Published : 2013-10-27 19:00
Updated : 2013-10-27 20:24
President Park Geun-hye on Sunday tapped Kim Jin-tae, a former deputy prosecutor general, as the nominee for the post of chief prosecutor. The nominee has to undergo a parliamentary hearing but is virtually assured of the post, given that no decision by the hearing committee is binding.
As part of the selection process, the justice minister recommended Kim, one of the four the selection committee picked as candidates for the post last week, to the president for his appointment as the nominee. But the minister’s recommendation was nothing but a formality.
When he is formally appointed prosecutor-general at the end of the process, Kim will have the daunting task of creating unity in the divided prosecution, protecting it from undue influence from the outside, keeping it politically neutral and winning back trust from the disillusioned public.
Few would deny that the prosecution is in crisis, although the situation may not be as bad now as it was in late 2012. At the time, the then prosecutor-general resigned under pressure from senior prosecutors, who demanded that he hold himself responsible for mishandling corruption and sex scandals involving some prosecutors.
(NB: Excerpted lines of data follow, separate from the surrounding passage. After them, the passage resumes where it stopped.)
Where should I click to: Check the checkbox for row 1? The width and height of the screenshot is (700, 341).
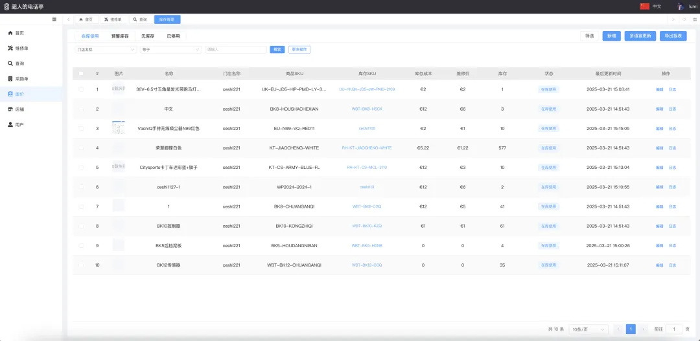(x=81, y=89)
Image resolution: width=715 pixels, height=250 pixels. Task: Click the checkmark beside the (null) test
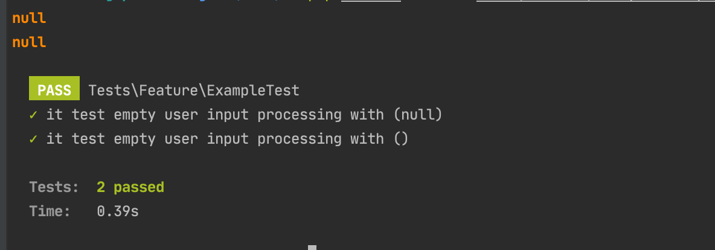click(33, 115)
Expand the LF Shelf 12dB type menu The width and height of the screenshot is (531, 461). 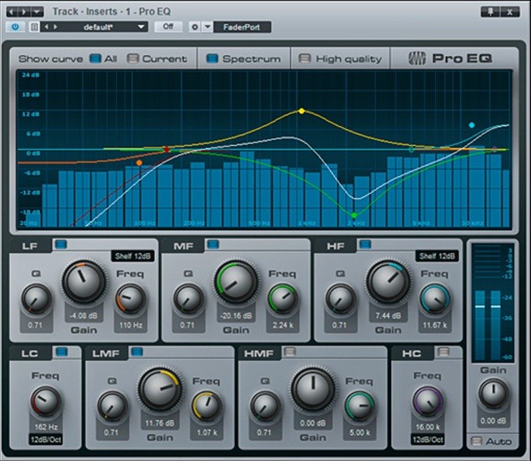pyautogui.click(x=133, y=256)
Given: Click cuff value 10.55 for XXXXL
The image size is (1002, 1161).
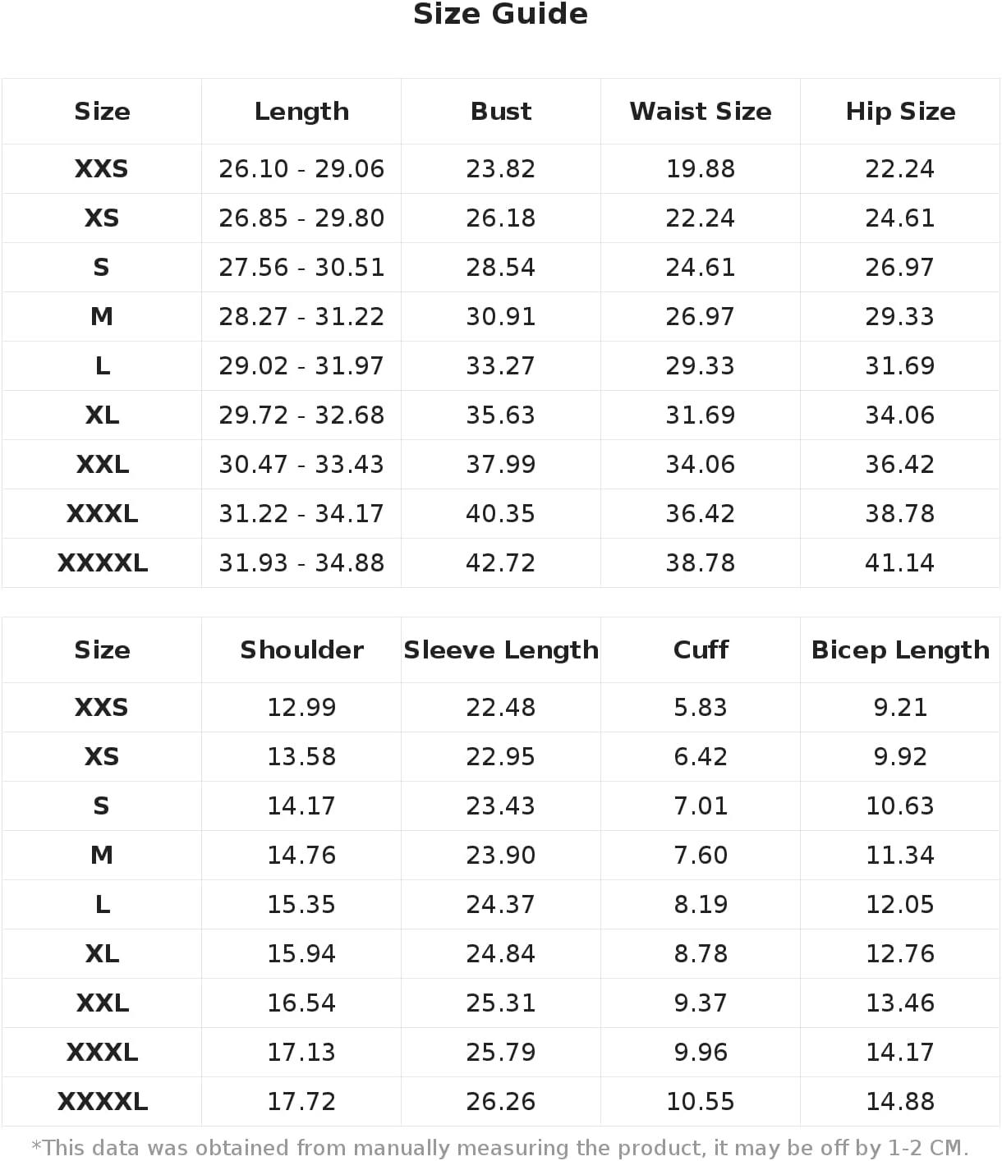Looking at the screenshot, I should [x=701, y=1102].
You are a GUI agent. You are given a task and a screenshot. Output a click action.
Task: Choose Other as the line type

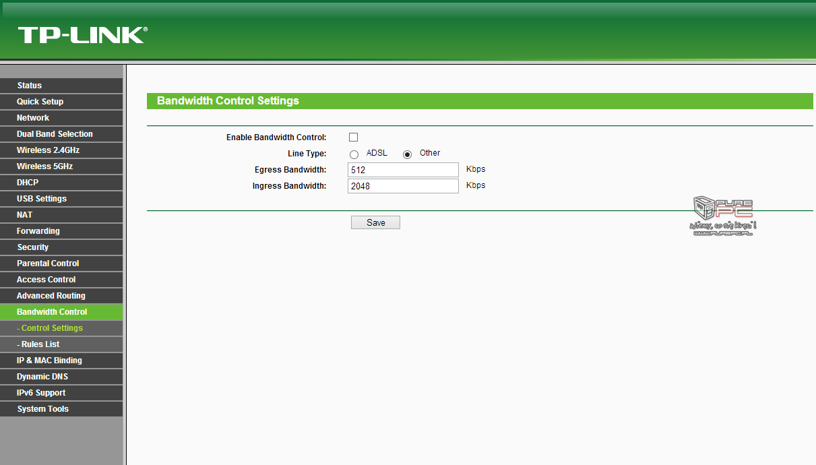point(407,154)
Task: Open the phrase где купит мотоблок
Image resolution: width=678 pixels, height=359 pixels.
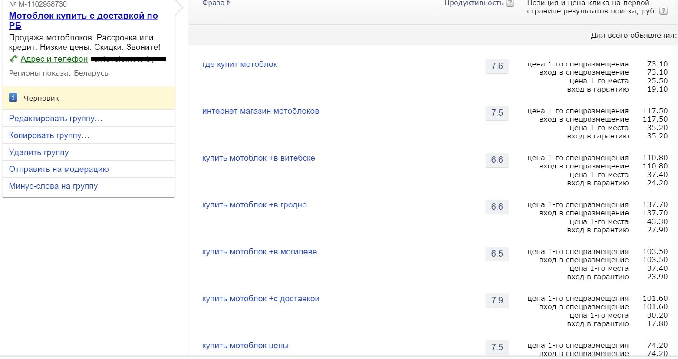Action: [239, 64]
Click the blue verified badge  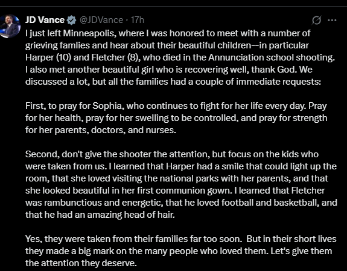coord(71,20)
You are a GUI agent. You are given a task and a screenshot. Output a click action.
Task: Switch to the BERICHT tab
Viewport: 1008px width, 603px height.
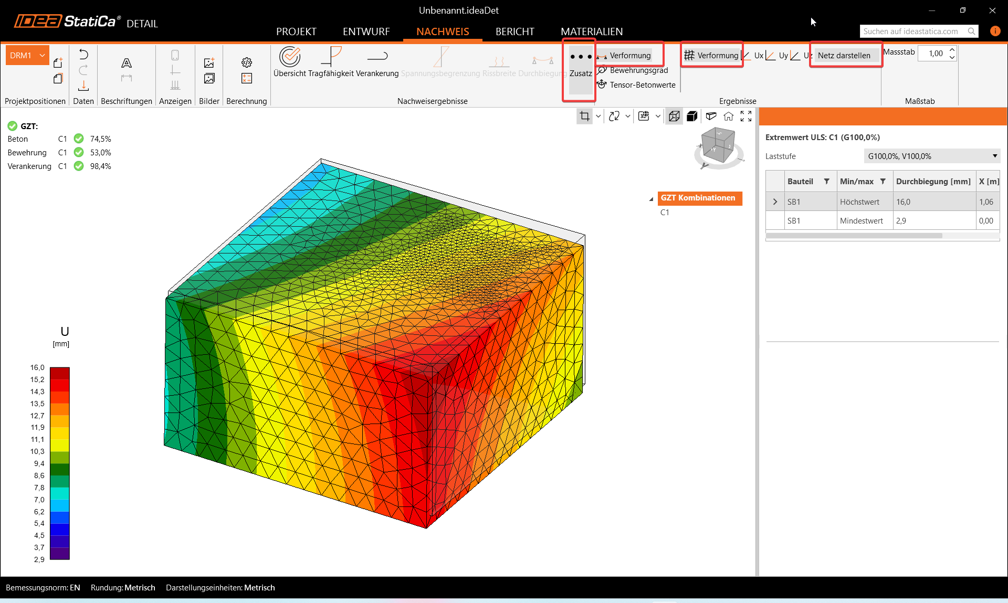pos(515,31)
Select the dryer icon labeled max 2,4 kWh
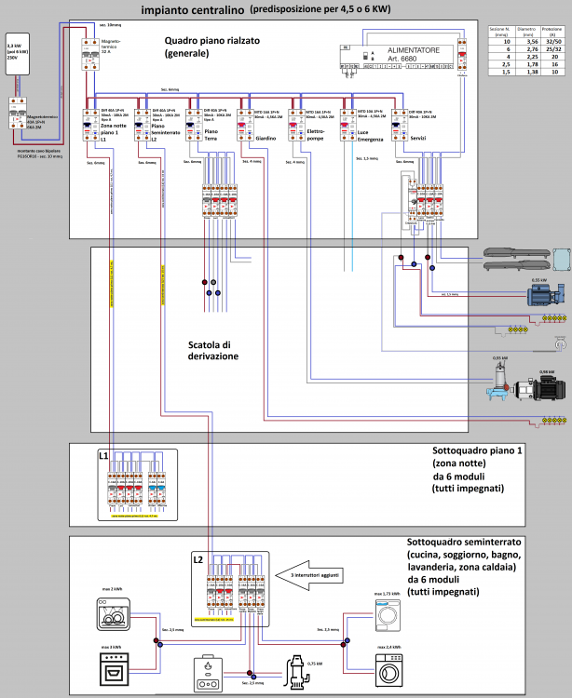This screenshot has width=572, height=698. (389, 666)
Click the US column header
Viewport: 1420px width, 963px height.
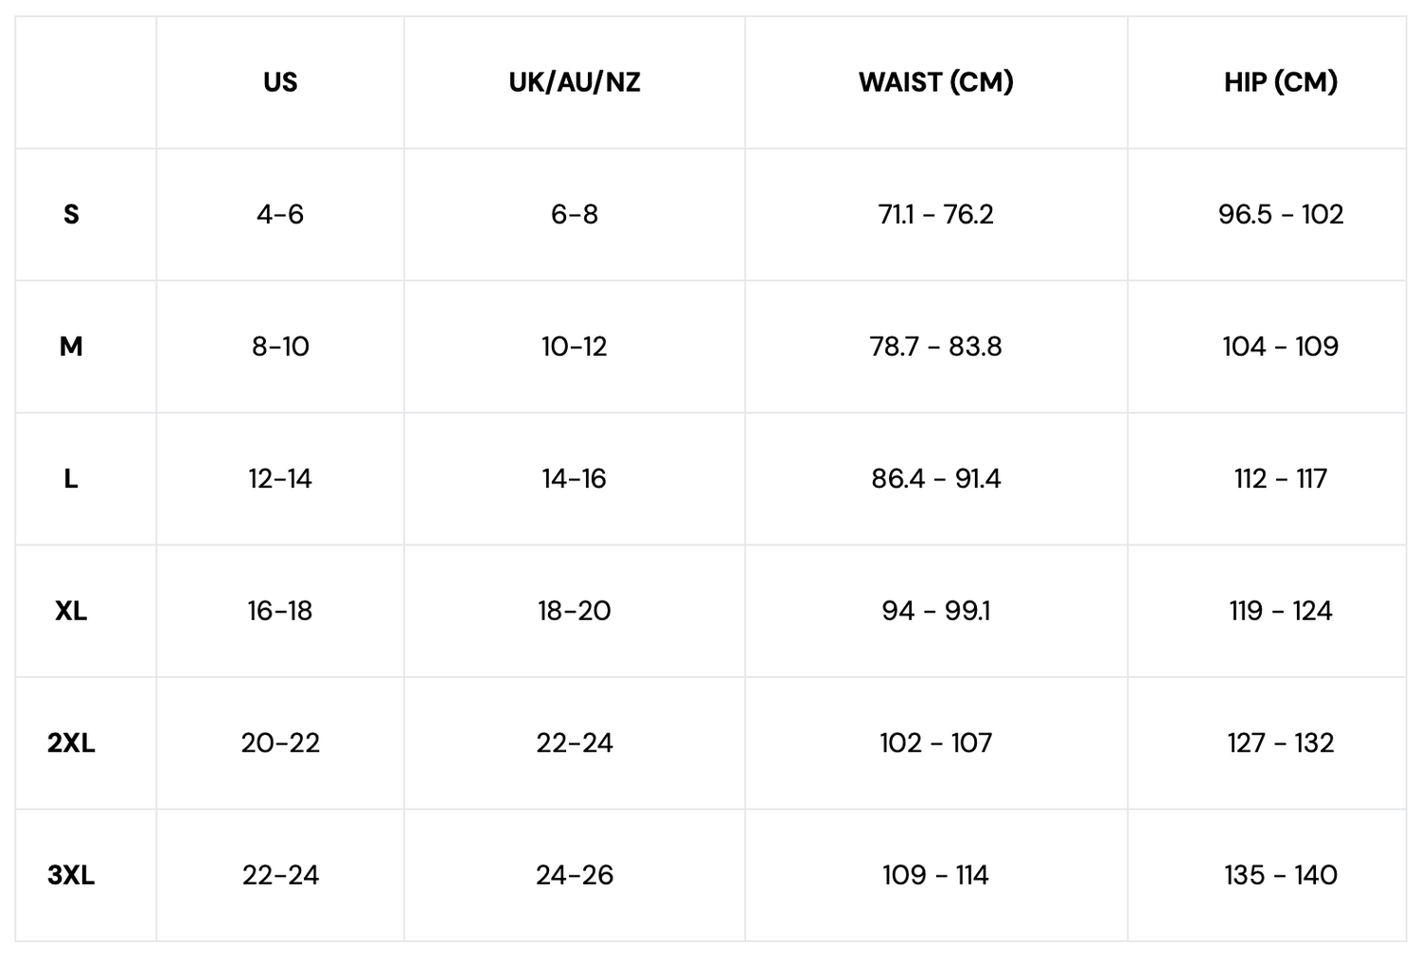280,82
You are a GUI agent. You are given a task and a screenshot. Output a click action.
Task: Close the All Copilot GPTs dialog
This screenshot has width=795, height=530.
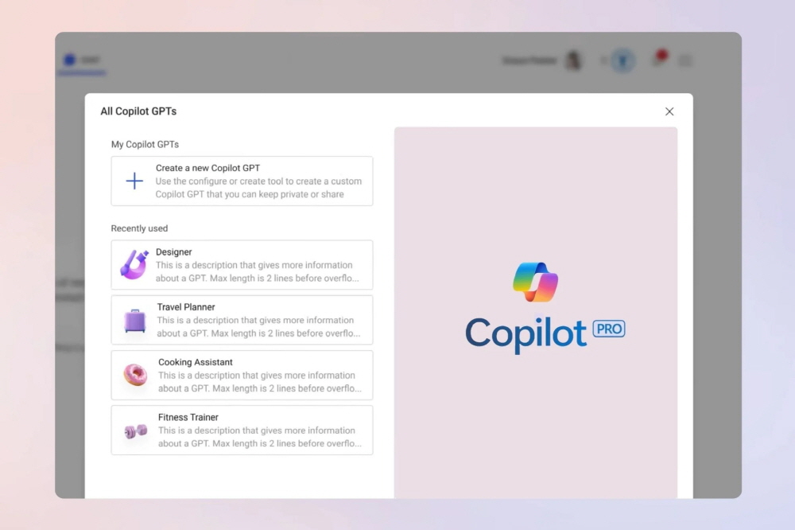pos(669,111)
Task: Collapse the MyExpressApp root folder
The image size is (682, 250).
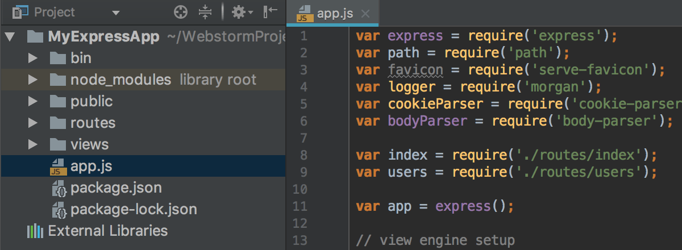Action: pos(11,38)
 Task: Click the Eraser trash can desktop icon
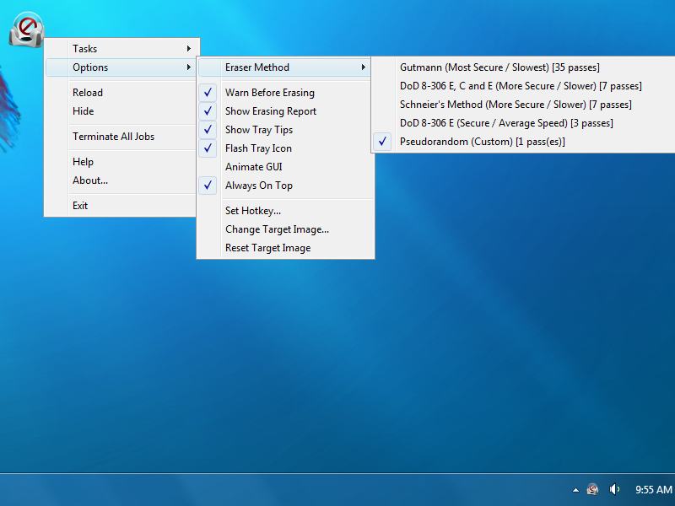click(x=26, y=30)
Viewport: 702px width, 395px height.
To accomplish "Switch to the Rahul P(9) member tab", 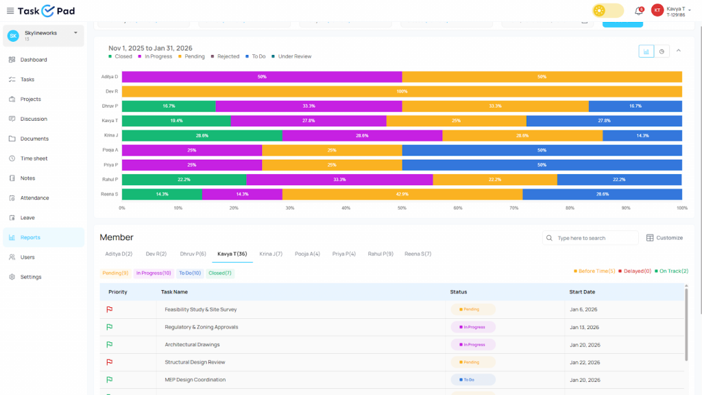I will tap(380, 254).
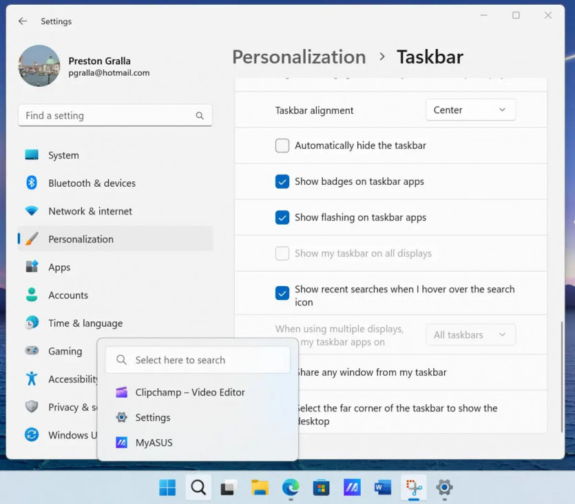Open Microsoft Store from the taskbar
The height and width of the screenshot is (504, 575).
coord(321,487)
He was also accused of incompetence when he came up with a half-baked plan for the prosecution’s reform.
The current crisis is best represented by the revolt of a mid-level prosecutor against senior prosecutors in the line of command. The prosecutor, who had until recently headed a special investigation team looking into the National Intelligence Service’s alleged political intervention, accused not only his immediate supervisor but the justice minister of meddling in his team’s inquiry.
In his testimony during the parliamentary inspection of government agencies, the prosecutor said he had no other choice than to go ahead with his decision to arrest three spy agency officials. He claimed that his seniors attempted to scale down his team’s investigation. He charged the spy agency officials with tweeting messages smearing the opposition presidential candidate last year. He was dismissed from the post of chief investigator for arresting the officials without obtaining prior permission.
The prosecution has been in disarray in recent years. Most notable among the causes is the lack of confidence among junior prosecutors in the prosecution’s leadership. Quite a few prosecutors apparently believe that the leadership has frequently failed to fend off the power elite’s attempts to exercise undue influence on the prosecution’s law enforcement.
What President Park needs to do is to ensure that the prosecution will remain politically neutral and independent in enforcing the law. The first step she will have to take in this regard is to ensure that the new prosecutor-general will win respect from junior prosecutors for his integrity and leadership.
She will also have to keep herself from the temptation to demand that he comply with her wishes. If so, he could eventually be a costly liability.